[Lista de exercícios]:
A: Explique, com base no trecho sobre Desejo e Reparação, por que a luta de classes e a moral tradicional não são os verdadeiros antagonistas do casal.
B: Prossiga com o texto sobre Desejo e Reparação a partir da última frase do trecho.

======== Trecho selecionado

E, ora, depois de vista a primeira aparição da escritora, todo o filme passa ser ressignificado e todo o cardápio estético apresentado pelo diretor assume outra dimensão. Tudo, na verdade, eram pistas. Briony era a menina que andava sem diagonais, dobrando cada corredor em viradas de 90º, como se fosse um soldado. Igualmente, ela, jovem (Romola Garai), enfermeira, anda no hospital, dobrando esquinas perfeitas. Sua pergunta no começo, o que a irmã faria se fosse outra pessoa, não é senão uma pergunta a si mesma. E, no fundo, a Wright.

Que responde multiplicando as possibilidades das personas que, afinal, são suas “miniaturas”. E um dos elementos disso é a forma como ele inocula tensão sexual ao longo da trama. O antagonista do casal não é nem a luta de classes nem tampouco a moral tradicional. No fundo, esses elementos – que são até usados por Briony na boca de Robbie – são apenas desculpas. O antagonista de fato do casal são a vaidade e a covardia da autora. Daí o grande embate de Desejo e Reparação ser entre Briony Tallis e... Joe Wright. A tensão sexual que atravessa a história é central nessa disputa. Vemo-la em todos os lugares na primeira parte da trama. Cecilia e Robbie estão alucinados de desejo um pelo outro e os não ditos explodem como tensão entre os dois, tanto que a presença dele é um incômodo para ela. Briony vê sua irmã se mostrar praticamente desnuda, mais que isso, em trajes molhados, ao rapaz, mas “acredita”/quer acreditar/finge acreditar que isso é produto de algum poder dele sobre ela. Robbie escreve uma carta que contém uma palavra “forte” e a envia “sem querer” (com todas as aspas que uma sessão de psicanálise imporiam ao moço). Briony vê a carta e compõe um personagem para Robbie graças a ela. Briony vê um estupro e dá o rosto “que quer” ao criminoso. Briony se encontra com Robbie quando caminha para mostrar a peça à mãe e diz que faz questão de sua presença e igualmente se joga no lago para ser por ele salva, as duas cenas sugerindo uma paixão dela por ele, depois negada por ela própria. Todos os encontros de Lola e Paul Marshal são pejados de um erotismo verbal fortíssimo – “Você tem que morder”, “Bonitos sapatos”, etc.

================
======== Material fornecido

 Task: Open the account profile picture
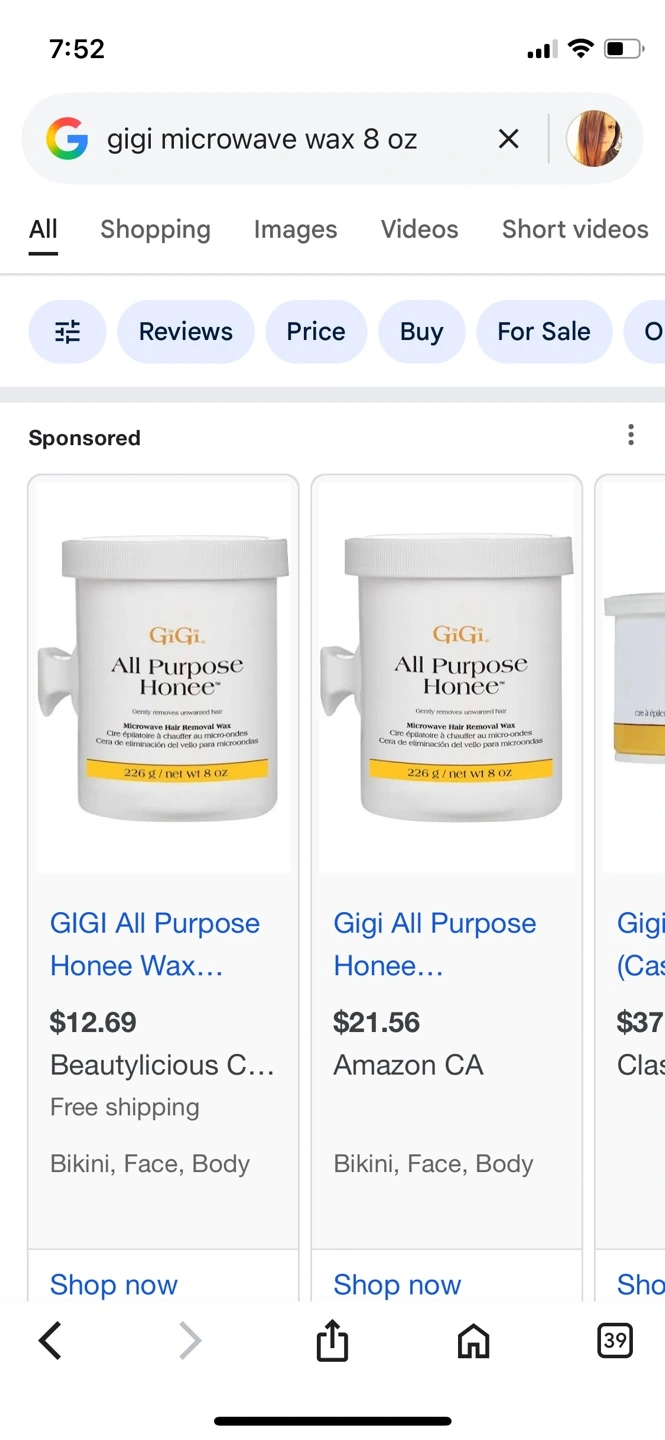coord(594,139)
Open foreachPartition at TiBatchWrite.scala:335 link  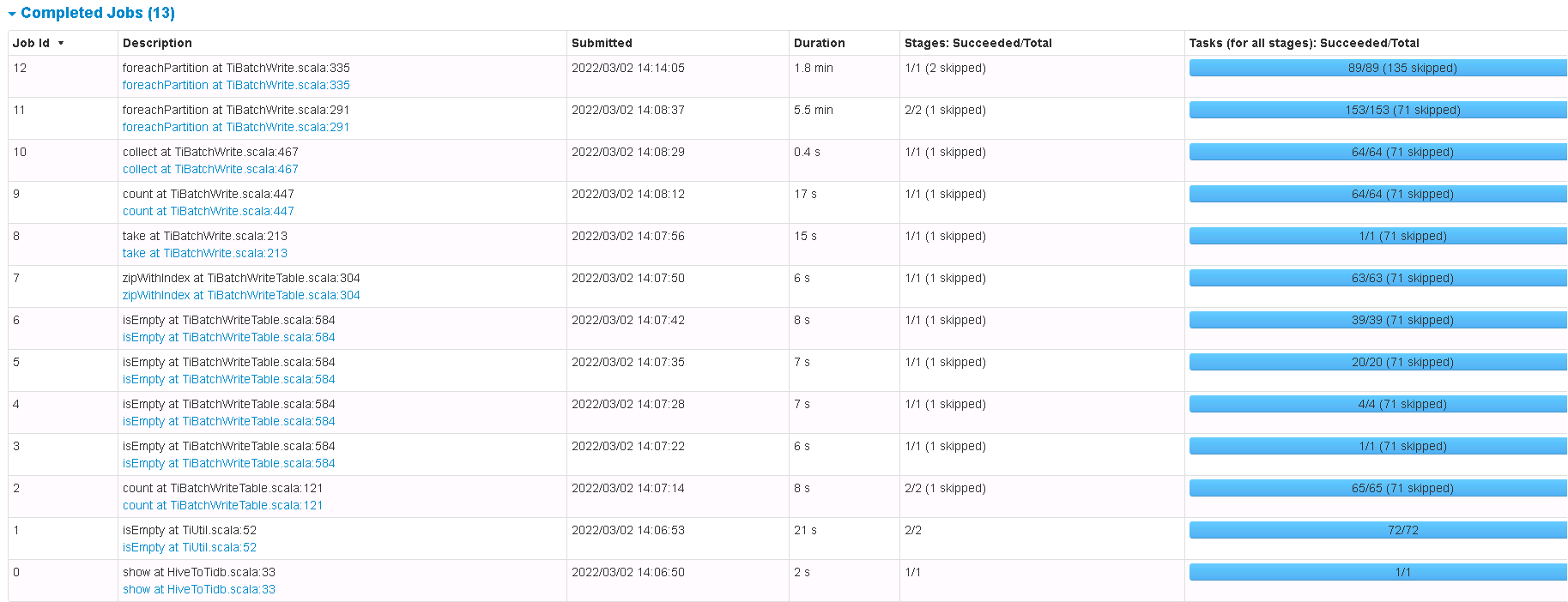[x=236, y=85]
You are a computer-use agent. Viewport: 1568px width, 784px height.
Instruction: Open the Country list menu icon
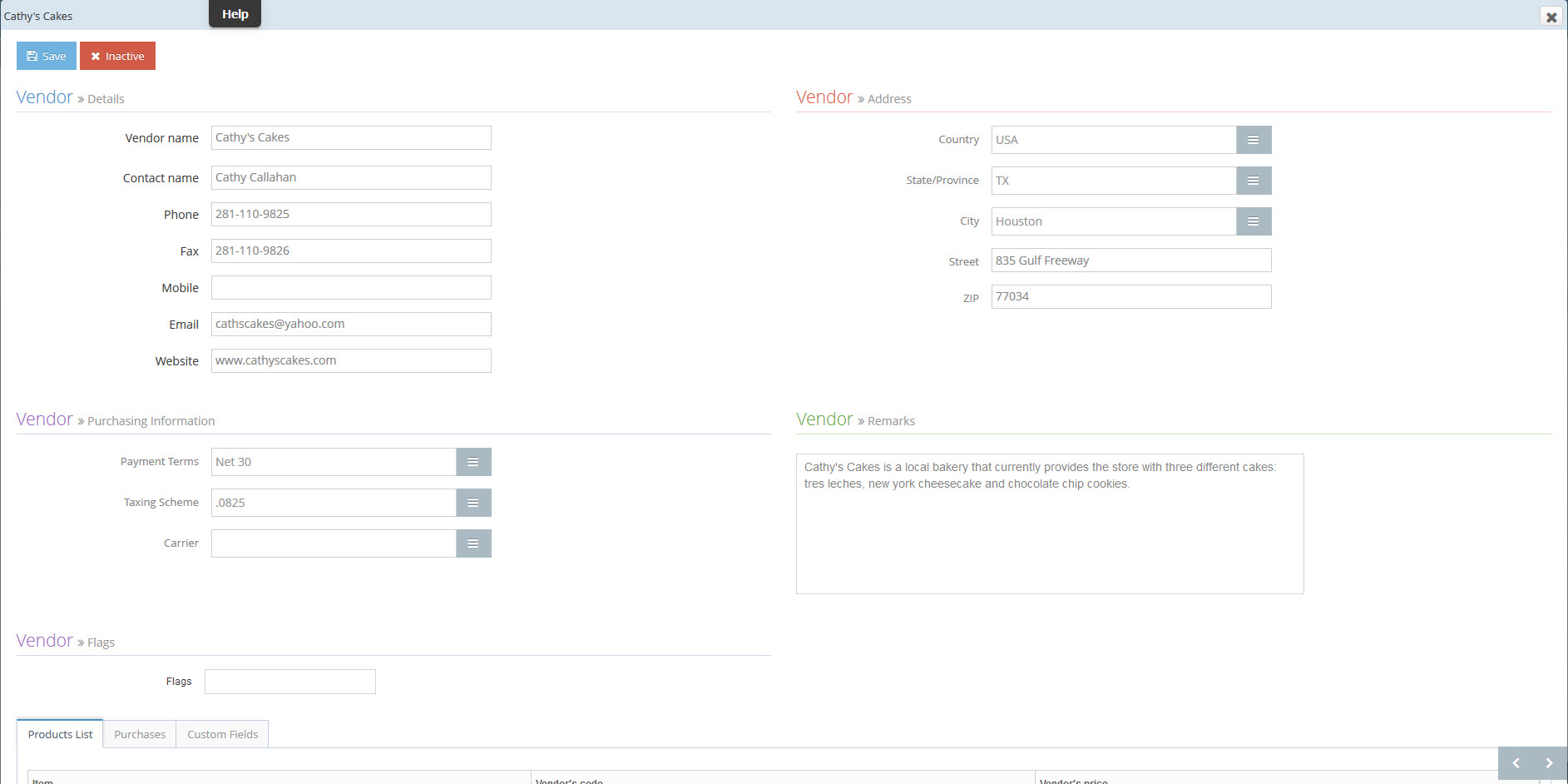click(1253, 140)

================

[Respostas por tarefa]:
A: Segundo o trecho, esses elementos, que a própria Briony põe na boca de Robbie, são apenas desculpas. O antagonista de fato do casal são a vaidade e a covardia da autora.

B:
Na segunda metade, essa tensão sexual se converte em tensão emocional. Ulisses (cuja ausência é uma tortura), ou melhor, Robbie, tenta voltar para casa. Penélope, ou melhor, Cecilia, segue com seu tricô de paciência. E perdura o pedido dela: “Come back to me” e a promessa dele: “Retornarei, casarei com você e viverei sem a vergonha”.

Mas o que continua é a mecânica de disputa de quem é o dono da verdade.




A tensão sexual da primeira parte (alto) se converte em tensão emocional; a presença “incômoda” de Robbie se converte em ausência terrível.

E, para vencê-la, Wright faz seu investimento na conversão em personagem daquela que evitaria ao limite sê-lo. Justamente Briony. É dela que o filme trata, afinal, e não de Cecilia e Robbie. Mas para o certo, linhas tortas. Para vencê-la, ele se junta a ela. Como? Fazendo seus, os mecanismos dela. A grande operação do cineasta aqui é fazer com que a história que se passa diante de nossos olhos passe a ser entendida como uma história passada com ela e não com eles dois. É para entendermos Briony que vemos aquilo acontecer, é para saber o que se dá com ela que vemos o que se dá com eles. Desejo e Reparação não é a história de um casal separado pela impertinência juvenil de uma aspirante a escritora e sua vaidade. É a história de uma mulher que mentiu a vida toda para todos e que, último fôlego, tenta ainda mentir mais uma vez... com a encenação de uma verdade. “Para que serve tudo isso? Para que serve a honestidade?”, ela pergunta. Nessa cena, a volta de ressignificação que o roteiro e a montagem dão em torno de sim mesmos é poderosíssima: apenas no cinema tal manipulação do tempo pode funcionar tão fortemente: ali, Briony Tallis é ao mesmo tempo Briony, enfermeira Tallis e a escritora. Igualmente, todas as possibilidades ali se tornam possíveis, todas as ficções são verdades ao mesmo tempo, embaralhadas que estão entre memória falha, desejo de reparação, clichês narrativos e onipresença do narrador.


Briony Tallis em seu momento de revelação, decupagem realista ajuda a sublimar a verdade.

O resultado é a sublimação do olhar. Nada é certo ali. Tudo é vago e está ainda a ser escrito.